2003.8.31

伊豆ラストサマー


東京駅、いざ出発!

 「今日は8月31日、夏ももう終わりだね。」
 「うむ。今年の夏は冷夏と長雨で、どこにも行けなかったな。」
 「ボクは国際展示場に3日連続で行けたから満足だよ!」
 「お嬢......。そんなこと言わずに、夏休み最後の日くらい海を見に行こうではないか。」
 「あはは!そうだね、では出発ー!」

 

7時09分着
熱海着

 「熱海到着であーる。」
 「♪愛にささやく〜熱海秘宝館〜!新婚さんたちはいないのかな?」
 「お嬢、いつの時代の話だ?」
 「冗談だよぉ〜、やっぱ南宮崎か指宿へ行かなくちゃね!」
 「......お嬢、伊豆急行に乗り換えるぞ。」
 「わー!メデス待ってよぉ〜。」

7時23分発
伊豆急行の鈍行列車

 「伊豆急行、伊豆急下田行き各駅停車であーる。
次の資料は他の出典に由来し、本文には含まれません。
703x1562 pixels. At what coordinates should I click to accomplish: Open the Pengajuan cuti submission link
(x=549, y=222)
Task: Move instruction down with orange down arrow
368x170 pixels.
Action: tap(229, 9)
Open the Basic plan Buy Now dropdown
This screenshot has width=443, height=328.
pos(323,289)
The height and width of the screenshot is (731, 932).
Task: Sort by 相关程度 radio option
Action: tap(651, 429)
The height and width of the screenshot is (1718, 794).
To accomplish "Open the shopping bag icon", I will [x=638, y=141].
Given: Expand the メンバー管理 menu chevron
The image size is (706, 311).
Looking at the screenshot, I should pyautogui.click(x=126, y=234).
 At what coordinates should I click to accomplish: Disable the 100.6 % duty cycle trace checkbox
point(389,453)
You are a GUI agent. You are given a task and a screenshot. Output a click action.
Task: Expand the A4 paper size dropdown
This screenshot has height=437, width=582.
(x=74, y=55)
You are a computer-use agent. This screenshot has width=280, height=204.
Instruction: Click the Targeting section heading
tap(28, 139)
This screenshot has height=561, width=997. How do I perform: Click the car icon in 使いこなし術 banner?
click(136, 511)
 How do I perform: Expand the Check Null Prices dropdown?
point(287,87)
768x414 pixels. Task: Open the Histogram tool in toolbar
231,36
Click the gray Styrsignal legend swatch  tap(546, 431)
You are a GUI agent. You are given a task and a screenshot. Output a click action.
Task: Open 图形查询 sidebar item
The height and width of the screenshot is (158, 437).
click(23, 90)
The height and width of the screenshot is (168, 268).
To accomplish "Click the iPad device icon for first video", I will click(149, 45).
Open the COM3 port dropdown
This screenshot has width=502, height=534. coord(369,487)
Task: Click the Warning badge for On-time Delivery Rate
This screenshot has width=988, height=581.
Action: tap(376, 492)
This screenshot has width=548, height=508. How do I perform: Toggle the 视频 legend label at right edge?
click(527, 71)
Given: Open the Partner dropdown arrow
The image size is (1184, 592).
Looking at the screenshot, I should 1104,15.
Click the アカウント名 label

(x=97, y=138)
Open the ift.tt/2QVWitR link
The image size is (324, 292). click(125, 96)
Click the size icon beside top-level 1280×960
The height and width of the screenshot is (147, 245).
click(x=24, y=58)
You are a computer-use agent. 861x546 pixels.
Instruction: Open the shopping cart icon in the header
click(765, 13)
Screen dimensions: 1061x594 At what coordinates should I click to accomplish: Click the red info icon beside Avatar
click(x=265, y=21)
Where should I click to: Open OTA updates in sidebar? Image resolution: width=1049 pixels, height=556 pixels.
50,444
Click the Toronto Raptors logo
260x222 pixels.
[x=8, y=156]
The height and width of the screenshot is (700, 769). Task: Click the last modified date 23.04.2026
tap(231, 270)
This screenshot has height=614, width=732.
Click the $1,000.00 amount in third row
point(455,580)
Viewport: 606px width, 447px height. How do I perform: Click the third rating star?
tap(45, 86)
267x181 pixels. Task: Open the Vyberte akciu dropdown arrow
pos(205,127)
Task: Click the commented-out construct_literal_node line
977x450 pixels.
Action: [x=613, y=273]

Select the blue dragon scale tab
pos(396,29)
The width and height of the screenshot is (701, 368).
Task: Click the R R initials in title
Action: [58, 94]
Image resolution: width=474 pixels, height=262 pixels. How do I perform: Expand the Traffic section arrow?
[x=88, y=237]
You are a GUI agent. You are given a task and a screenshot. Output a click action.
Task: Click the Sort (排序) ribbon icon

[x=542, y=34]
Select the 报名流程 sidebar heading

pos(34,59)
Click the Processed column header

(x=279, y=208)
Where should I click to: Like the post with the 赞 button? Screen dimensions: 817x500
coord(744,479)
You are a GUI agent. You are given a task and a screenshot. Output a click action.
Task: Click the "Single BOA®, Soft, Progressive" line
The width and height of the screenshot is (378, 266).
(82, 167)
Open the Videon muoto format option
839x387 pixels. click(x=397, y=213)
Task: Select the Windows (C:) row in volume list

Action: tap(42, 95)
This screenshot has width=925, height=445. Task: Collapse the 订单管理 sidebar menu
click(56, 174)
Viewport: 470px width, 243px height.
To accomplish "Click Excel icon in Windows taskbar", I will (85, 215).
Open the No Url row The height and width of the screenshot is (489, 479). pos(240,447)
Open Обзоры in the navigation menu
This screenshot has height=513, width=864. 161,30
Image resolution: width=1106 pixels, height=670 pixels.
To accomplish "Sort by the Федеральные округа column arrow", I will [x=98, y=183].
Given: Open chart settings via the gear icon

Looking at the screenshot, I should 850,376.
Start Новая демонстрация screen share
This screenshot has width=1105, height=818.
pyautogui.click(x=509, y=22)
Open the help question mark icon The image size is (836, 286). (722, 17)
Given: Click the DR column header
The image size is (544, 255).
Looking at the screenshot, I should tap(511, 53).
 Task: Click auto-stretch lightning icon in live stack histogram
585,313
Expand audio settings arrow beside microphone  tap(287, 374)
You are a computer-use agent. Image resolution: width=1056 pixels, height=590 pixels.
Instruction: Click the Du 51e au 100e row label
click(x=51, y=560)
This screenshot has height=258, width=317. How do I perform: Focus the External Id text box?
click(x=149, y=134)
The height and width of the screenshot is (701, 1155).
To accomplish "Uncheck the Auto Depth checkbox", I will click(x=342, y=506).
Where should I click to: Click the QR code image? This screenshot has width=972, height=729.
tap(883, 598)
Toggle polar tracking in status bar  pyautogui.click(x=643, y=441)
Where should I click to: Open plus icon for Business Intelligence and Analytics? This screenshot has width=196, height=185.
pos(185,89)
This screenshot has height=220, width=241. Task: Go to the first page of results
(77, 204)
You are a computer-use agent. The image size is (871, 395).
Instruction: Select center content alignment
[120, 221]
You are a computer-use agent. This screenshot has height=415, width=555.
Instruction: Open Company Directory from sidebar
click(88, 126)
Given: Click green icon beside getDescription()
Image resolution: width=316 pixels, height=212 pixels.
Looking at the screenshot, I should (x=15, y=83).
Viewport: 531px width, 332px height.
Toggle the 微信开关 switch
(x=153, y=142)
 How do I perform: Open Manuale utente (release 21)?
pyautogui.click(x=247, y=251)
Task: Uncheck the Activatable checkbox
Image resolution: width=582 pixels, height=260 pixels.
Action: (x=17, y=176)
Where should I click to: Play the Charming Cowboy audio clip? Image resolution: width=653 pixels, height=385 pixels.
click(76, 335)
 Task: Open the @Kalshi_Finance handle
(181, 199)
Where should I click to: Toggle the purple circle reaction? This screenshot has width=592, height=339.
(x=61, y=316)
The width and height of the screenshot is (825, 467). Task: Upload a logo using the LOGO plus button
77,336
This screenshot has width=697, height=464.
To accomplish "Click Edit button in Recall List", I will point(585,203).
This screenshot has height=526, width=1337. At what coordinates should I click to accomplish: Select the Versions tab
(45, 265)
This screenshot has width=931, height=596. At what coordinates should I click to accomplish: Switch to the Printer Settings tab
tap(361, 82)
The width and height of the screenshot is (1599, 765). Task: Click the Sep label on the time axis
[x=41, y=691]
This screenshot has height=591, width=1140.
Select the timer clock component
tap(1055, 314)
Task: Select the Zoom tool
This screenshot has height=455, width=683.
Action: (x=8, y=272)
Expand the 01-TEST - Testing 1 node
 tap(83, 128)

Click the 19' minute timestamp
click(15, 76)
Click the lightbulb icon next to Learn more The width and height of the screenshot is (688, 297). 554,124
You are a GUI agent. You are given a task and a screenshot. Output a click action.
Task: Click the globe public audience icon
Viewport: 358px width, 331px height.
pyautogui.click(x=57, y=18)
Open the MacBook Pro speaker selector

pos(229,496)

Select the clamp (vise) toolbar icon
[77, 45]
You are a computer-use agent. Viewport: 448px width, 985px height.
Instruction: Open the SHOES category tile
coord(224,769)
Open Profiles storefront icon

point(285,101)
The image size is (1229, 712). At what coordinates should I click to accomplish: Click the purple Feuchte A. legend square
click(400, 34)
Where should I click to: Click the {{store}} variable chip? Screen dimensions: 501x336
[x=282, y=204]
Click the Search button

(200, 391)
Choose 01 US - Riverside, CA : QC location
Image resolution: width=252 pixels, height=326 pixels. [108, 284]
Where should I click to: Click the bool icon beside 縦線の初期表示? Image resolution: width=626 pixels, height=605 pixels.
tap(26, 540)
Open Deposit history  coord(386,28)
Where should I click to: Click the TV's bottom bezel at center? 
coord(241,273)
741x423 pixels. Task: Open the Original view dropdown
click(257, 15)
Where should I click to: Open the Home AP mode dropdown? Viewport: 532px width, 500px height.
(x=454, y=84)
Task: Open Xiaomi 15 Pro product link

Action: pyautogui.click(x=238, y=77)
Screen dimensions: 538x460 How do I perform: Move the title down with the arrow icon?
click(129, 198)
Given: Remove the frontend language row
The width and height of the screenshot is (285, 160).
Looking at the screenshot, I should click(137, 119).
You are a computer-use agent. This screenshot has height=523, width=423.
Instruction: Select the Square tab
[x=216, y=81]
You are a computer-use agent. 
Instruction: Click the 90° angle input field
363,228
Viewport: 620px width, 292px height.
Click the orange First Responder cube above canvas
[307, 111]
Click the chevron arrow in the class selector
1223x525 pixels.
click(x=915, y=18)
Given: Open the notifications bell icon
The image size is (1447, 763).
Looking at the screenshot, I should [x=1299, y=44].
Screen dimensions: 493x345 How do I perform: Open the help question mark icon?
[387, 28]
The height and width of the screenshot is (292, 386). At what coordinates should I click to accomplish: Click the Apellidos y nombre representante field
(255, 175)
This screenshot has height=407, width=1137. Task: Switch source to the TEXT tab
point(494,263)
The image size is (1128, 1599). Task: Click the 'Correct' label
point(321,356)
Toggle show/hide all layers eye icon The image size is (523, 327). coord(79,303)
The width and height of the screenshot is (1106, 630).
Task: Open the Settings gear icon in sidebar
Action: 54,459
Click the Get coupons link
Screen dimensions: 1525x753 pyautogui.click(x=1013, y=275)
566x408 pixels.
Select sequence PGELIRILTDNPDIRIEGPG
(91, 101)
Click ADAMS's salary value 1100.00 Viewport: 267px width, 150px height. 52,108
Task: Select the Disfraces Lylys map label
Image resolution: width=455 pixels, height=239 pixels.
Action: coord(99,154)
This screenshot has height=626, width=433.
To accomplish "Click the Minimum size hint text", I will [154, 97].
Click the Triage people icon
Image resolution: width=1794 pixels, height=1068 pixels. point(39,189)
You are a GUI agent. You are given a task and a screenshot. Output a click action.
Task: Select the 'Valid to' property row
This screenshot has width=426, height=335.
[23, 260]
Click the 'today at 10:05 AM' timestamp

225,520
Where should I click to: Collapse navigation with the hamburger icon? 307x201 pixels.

」
 「あれ?『リゾート21』とか『スーパービュー踊り子』には乗らないの?」
 「すまぬが、予算が無いので鈍行列車であーる。」
 「でも夏休みの伊豆特急なんて夏厨どもがうざいから、すいている鈍行列車のほうがいいかもね。」
 「うむ、通路で騒がれたり大声でわめかれたり、酔って下呂を吐かれたりするとたまったものではないからな。(経験者談)」
 

海を見ながら
片瀬白田〜伊豆稲取間

 「わあー!海!海!」
 「お嬢、窓を開けるでない。」
 「え〜?どうせ誰もいないし、海からの風が気持ちいいよぉ!」
 「うむ。これも鈍行列車の旅の醍醐味ということかな?」

 

終着駅、下田
伊豆急下田駅に勢ぞろいした汽車たち

 「終点、伊豆急下田到着であーる。」
 「ちなみに、向こうに止まっているのが東京行きの特急『スーパービュー踊り子』と『踊り子』だね。」
 「うむ。では暫く、この由緒ある港町を歩いてみるか。」
 「うん!」

 

記念碑だらけ
ペリー上陸の地

 「わ!ペリエさんの記念碑が建ってるよ!」
 「お嬢、ペリエで無くて、ペリーであーる。」
 「確か、黒船に乗って幕末の日本にやってきた人だよね。」
 「うむ。しかしペリー提督は当時鎖国状態であった日本を武力で占領する目的でやってきたのだぞ。」
 「へえー、メデスは物知りだねぇ!」

 

雰囲気満点!
当時の遊郭を意識したつくりだそうです

 「きれいな通りだね。」
 「うむ、ここは『ペリーロード』と呼ばれておってな、幕末にペリー一行が日米和親条約を締結するために了仙寺へと向かった道であーる。」
 「石畳の道と、レトロな町並み。なんか幕末の雰囲気がよく出ているね。」
 「今年はペリー来航150周年にあたるのでな、それで整備されておるのであろう。」

 
 

博物館もあるぜよ
史跡・了仙寺

 「で、ここが日米和親条約が締結された了仙寺だね。」
 「うむ、これで我が国は下田と函館を開港し、200年以上続いた鎖国状態は終了したわけだ。」
 「てことは、ここ下田は外国から色んなものがやってくる流行の最先端だったということだね。」
 「うむ、しかしそれはここ下田に一つ、大きな悲恋物語を生み出してしまったのである。」

 

墓
宝福寺にある唐人お吉の墓

 「唐人お吉さんの物語だね......。」
 「時は幕末。ここ下田の芸妓であった17歳のお吉は幼馴染の恋人と離され、法外な年棒と引き換えにアメリカ総領事ハリスのもとに待娼として売られてしまったのだ。」
 「確か、日米交渉を有利にするためお役人が裏で糸を引いてたらしいね。」
 「うむ。そしてハリスの帰国後は異人と交わったため周囲から『唐人』と嘲笑され、恋人にも捨てられ廃人となってしまったお吉は豪雨の晩に川へ身を投げ自らの命を絶ってしまったのだ。」